Since then, Folds has released several albums including his most recent, “So There”, a classical album with New York chamber sextet yMusic. While the album features accompaniment from the orchestra, Folds’ current tour is quite different. He plays each show with just a piano, and his foot tapping to keep time. While watching Folds play each song, it became ever clearer why this man has become such a famous name in music. His piano playing looks and sounds truly masterful, and he works the crowd with ease. 

An incredibly intimate show, Folds spoke to the crowd between nearly every song, asking them to sing parts of it with him, and giving personal backstories on each song. These stories ranged from humorous to chilling. Folds got a laugh when he told the crowd that the lyrics of “Cigarette” are actually just a run-on sentence he read in an Asheville, NC newspaper, and then tried to recite it. However, he also told the crowd that “Not a Fan”, a song about different tastes in music ending a relationship, was written after reflecting on an incident that occurred after his Ben Folds Five single “Brick” became a hit. Folds recalled a man coming backstage and asking him what the song was about. When Folds said he didn’t want to talk about it, the man pulled out a knife, only to be tackled by Folds’ tour manager.

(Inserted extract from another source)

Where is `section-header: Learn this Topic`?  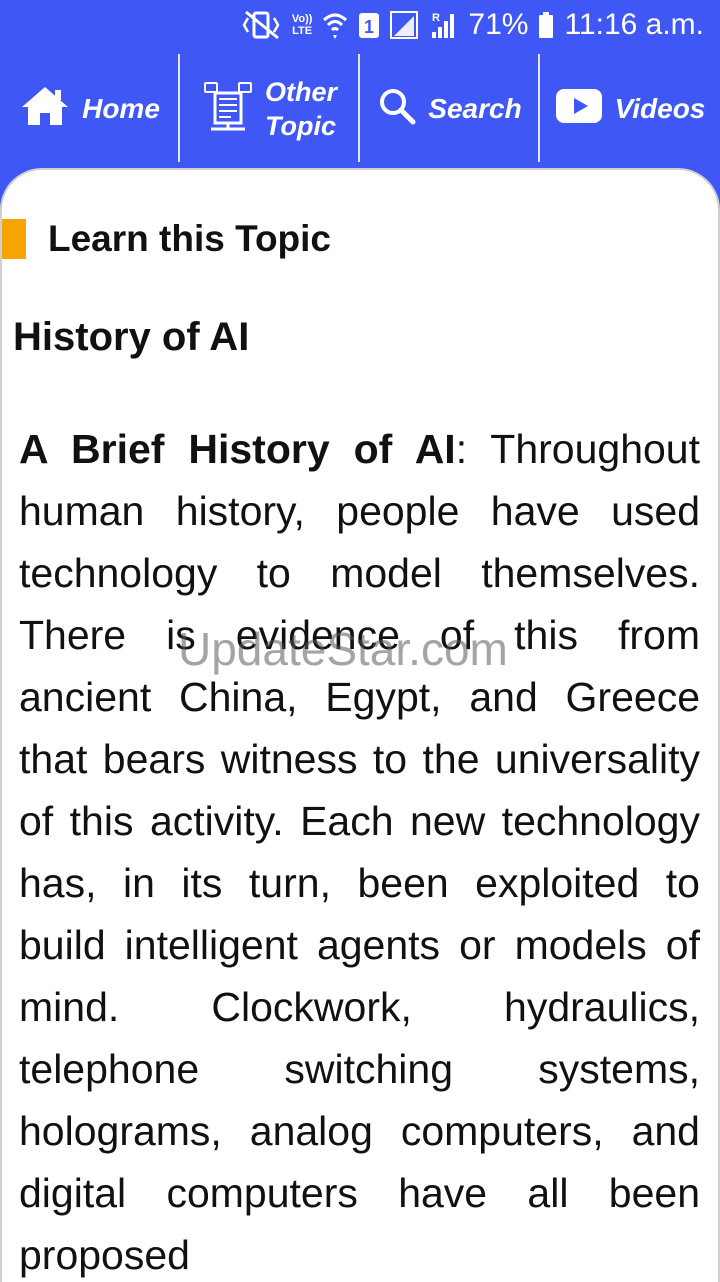
section-header: Learn this Topic is located at coordinates (166, 239).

Adding to the intimate feeling of the show was the return of a tradition at Ben Folds concerts; paper airplane requests. After about eleven songs, the audience was informed that Folds would play another and then there would be an intermission. In the lobby there would be paper. The audience should write a song they wanted to hear on page, and then fold the page into a paper airplane. After the intermission, there would be a countdown and to throw the airplanes up onto the stage.

Once it was covered with planes, Folds returned to the stage and picked up planes at random, assembling a set list. It’s a unique experience to be able to influence what is played during a concert, and it added to the night’s feeling of being one-on-one with Folds.

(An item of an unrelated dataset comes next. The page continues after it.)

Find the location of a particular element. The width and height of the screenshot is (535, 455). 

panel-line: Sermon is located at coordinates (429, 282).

Among the requests were fan favorites from his days in Ben Folds Five such as “Underground” and “Philosophy”, and some of his most famous solo records like “The Luckiest”. Folds got his biggest laugh of the night telling a story about a time when he was an opening act for John Mayer. He had been playing a piano cover of the Dr. Dre classic “Bitches Ain’t Shit” on many of the tour stops, and occasionally the song would be met by boos from the crowd. Monday night, he picked up two paper airplanes in a row, both with “Bitches Ain’t Shit” on them. One night on the John Mayer tour, he played the song, was booed, and then told the crowd, “I’m going to play this song again, and you will sing along or I’ll play it a third time”. At the Egg show he played it and the audience sang along. After he finished it, he started it again and was met with an uproar of laughter from the crowd.

After finishing his fan-made set list, Folds held up another paper, and informed the audience he would play “one more song, ‘One Angry Dwarf and 200 Solemn Faces’, walk off stage, pretend there would be no encore, come back out, and play one more song”. That was exactly what he did. He finished off the night with the one of the most powerful Ben Folds Five songs, “Army”, and had the audience sing parts of it with him. He closed the show by showcasing how gifted he is as a performer, through the music he played, and through how well he connected with his crowd.